WORK TO DO: Write out every line of the listing below without alteration, leaving out the pictures.
Start LISTED RECORDS
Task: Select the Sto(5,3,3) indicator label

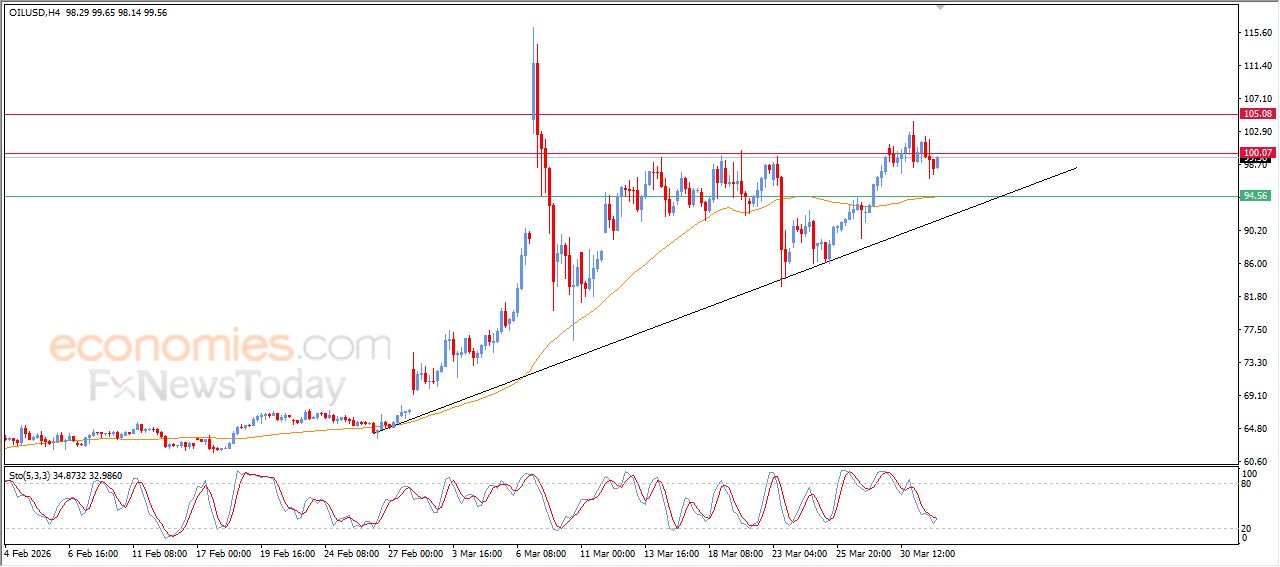Action: click(x=35, y=475)
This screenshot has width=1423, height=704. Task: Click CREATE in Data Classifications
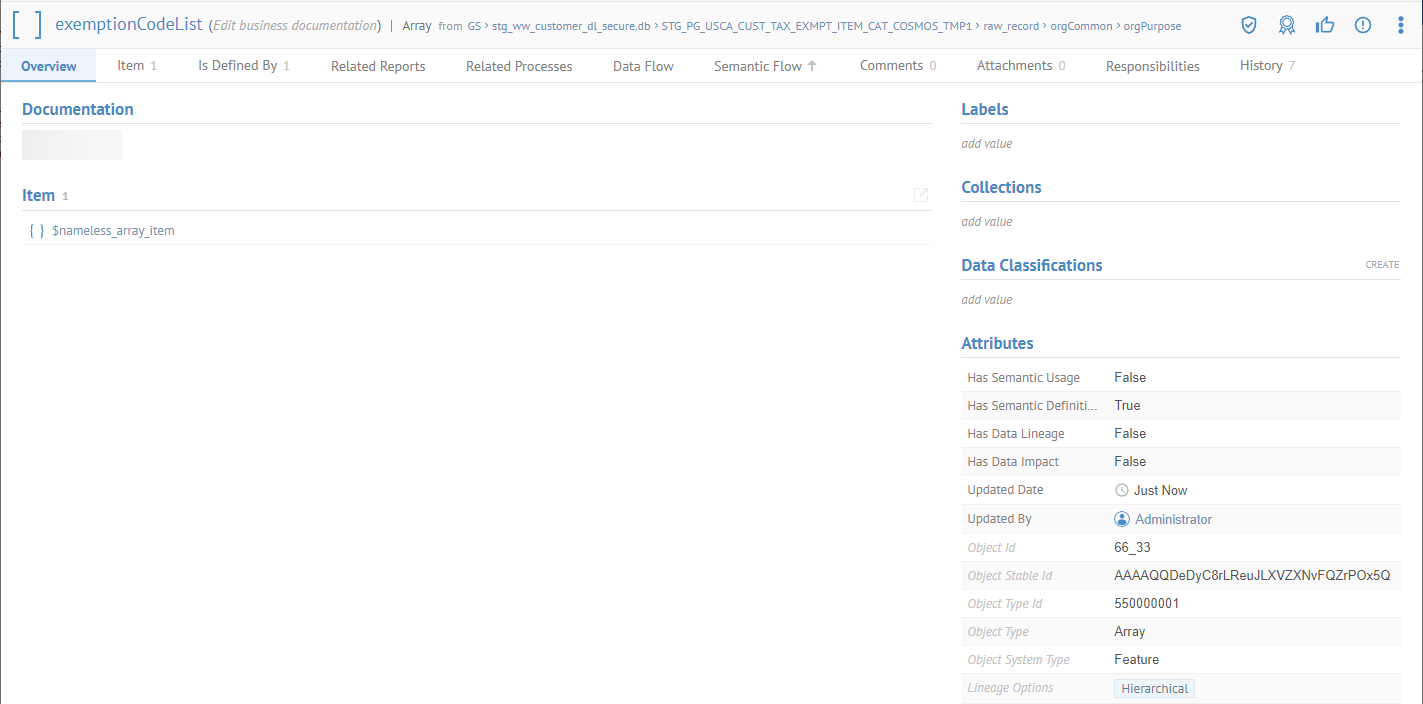[x=1382, y=265]
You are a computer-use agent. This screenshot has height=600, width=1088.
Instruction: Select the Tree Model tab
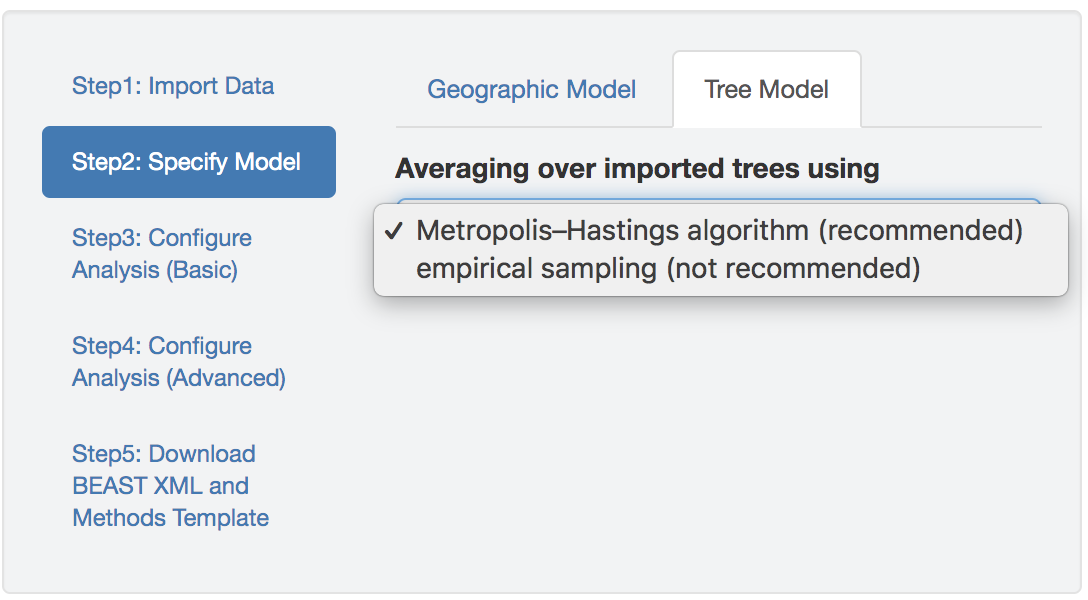pos(766,90)
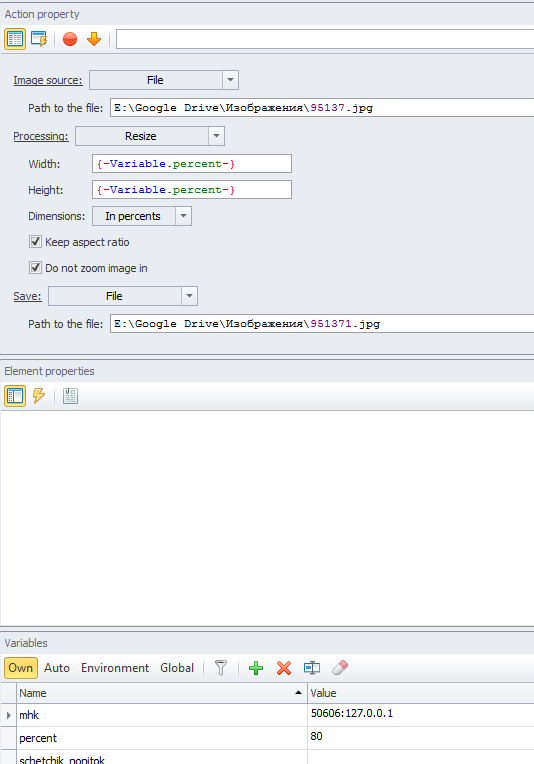Click the eraser clear variables icon

click(340, 668)
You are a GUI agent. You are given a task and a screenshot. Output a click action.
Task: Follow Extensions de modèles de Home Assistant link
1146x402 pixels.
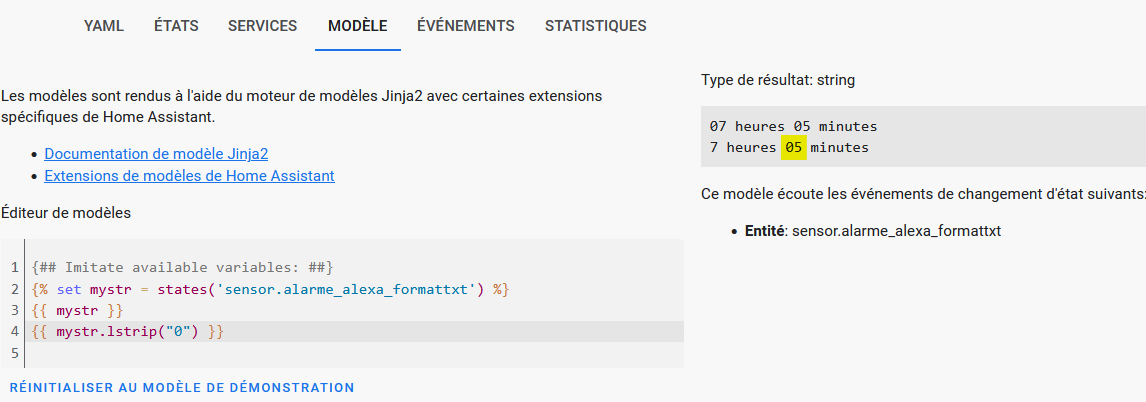pos(189,176)
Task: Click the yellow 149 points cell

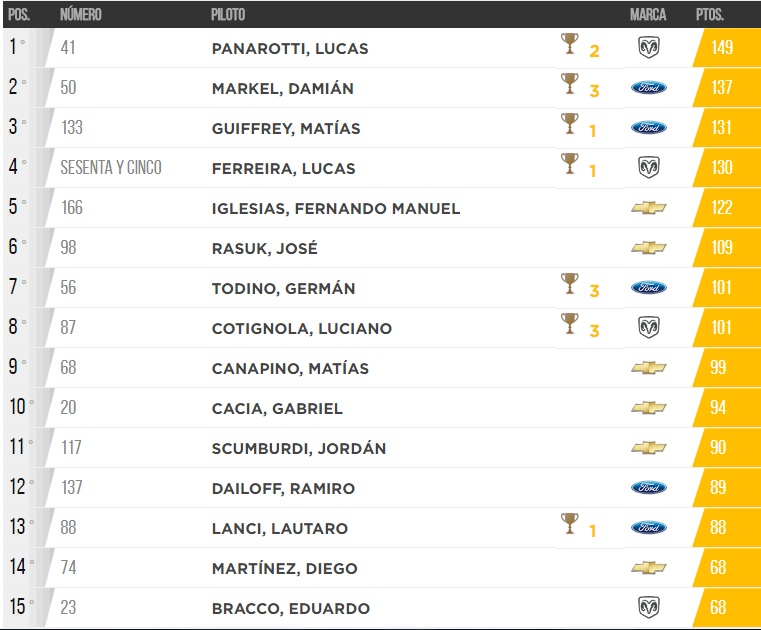Action: point(722,47)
End LISTED RECORDS
FINISHED EXERCISE:
Task: Select the Sto(5,3,3) indicator label

Action: click(x=35, y=475)
This screenshot has width=1423, height=704. Task: Click CREATE in Data Classifications
[x=1382, y=265]
You are a computer-use agent. This screenshot has height=600, width=1088.
Instruction: Select the Tree Model tab
pos(766,90)
Click the eraser clear variables icon

click(340, 668)
You are a GUI agent. You are given a task and a screenshot. Output a click action.
Task: Follow Extensions de modèles de Home Assistant link
1146x402 pixels.
pos(189,176)
Task: Click the yellow 149 points cell

Action: point(722,47)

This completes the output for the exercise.